2. Your new model raises an error when the Credit Check or Citizenship Check fails. Why do you think that should be? We are interested in a situation where either of them passes.
3. The first argument you gave against the use of Complex Gateways is that it is confusing. Well looking at the model described in this post, It looks like it is more confusing and complex than the one with a Complex gateway

Your thoughts Tom

Thanks
Arun

March 26, 2012 | Unregistered CommenterArun Pareek

Hi Tom,

yes, I think putting the citizenship and credit check into another sub-process is the right approach.
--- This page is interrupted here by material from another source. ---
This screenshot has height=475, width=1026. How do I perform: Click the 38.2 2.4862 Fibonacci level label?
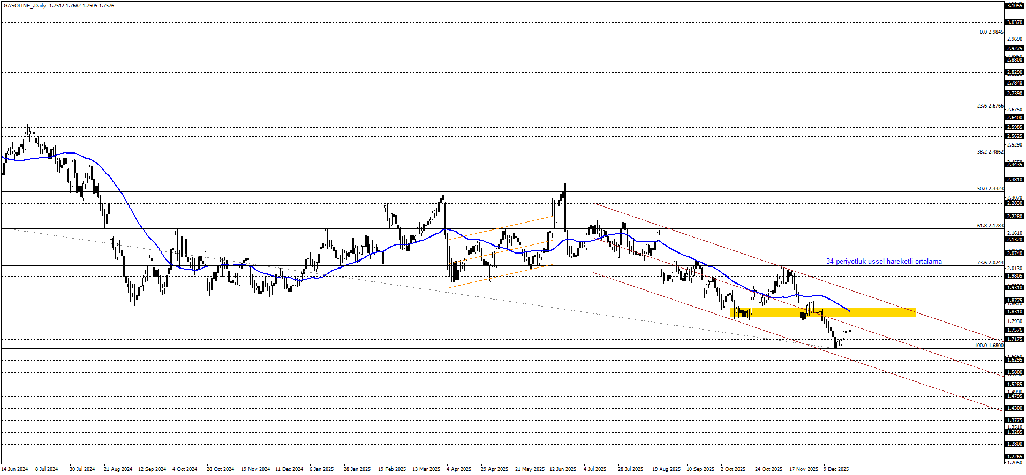[x=990, y=152]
However, I think the new model is still not the final solution:
- What is the meaning of the third exit of the exclusive gateways, besides yes and no?
- Each of the "no"-branches still interrupts the outer sub-process. Therefore we still have the problem that a negative credit check causes a rejection, although the other two checks could both be positive.
- The outer sub-process will get stuck at the merging parallel gateway, since there is no way that three tokens can arrive via all entrances. The inner sub-process will emit a token only via the normal sequence flow or via the escalation flow.

Best regards
Thomas

March 26, 2012 | Unregistered CommenterThomas Allweyer

Hi Thomas,

Thanks, I think the solution shown above adresses the race condition.


Hi Arun
The original paper on dead-path elimination is here: http://bpt.hpi.uni-potsdam.de/pub/Public/AlexanderGrosskopf/bpmn_dpe.pdf The paper provides a ‘logical’ approach using BPMN; but there is no special BPMN characteristic that cancels the dead paths. The check box that you show in your post is an Oracle-specific extension to complex merging. The BPMN 2.0 spec explicitly provides for thread termination with the error event plus (conditionally) the escalation event. Where the latter terminate threads in the subprocess if the tool specifies a non-interrupting intermediate escalation. Most people consider the latter behavior to be the default. So, there is no thread management in standard BPMN gateways, nor is there any attributes in the XML s. I maintain the solution shown is a more generic approach in standard BPMN, plus thread management is also correctly performed. The spec states that threads would be terminated with the intermediate error or escallation. The implementation will be BPMS specific.

The purpose of the BPMN spec is, citing Wikipedia:

‘The objective of BPMN is to support business process management, for both technical users and business users, by providing a notation that is intuitive to business users, yet able to represent complex process semantics.’

There is simply no way to visually inspect the complex gateway and derive the written spec in your blog, using conventional understandings of BPMN.

March 26, 2012 | Registered CommenterTom Debevoise

Brilliant Tom,

I must agree now that the solution presented now exactly covers the use case I covered originally. Thanks to both you and Thomas.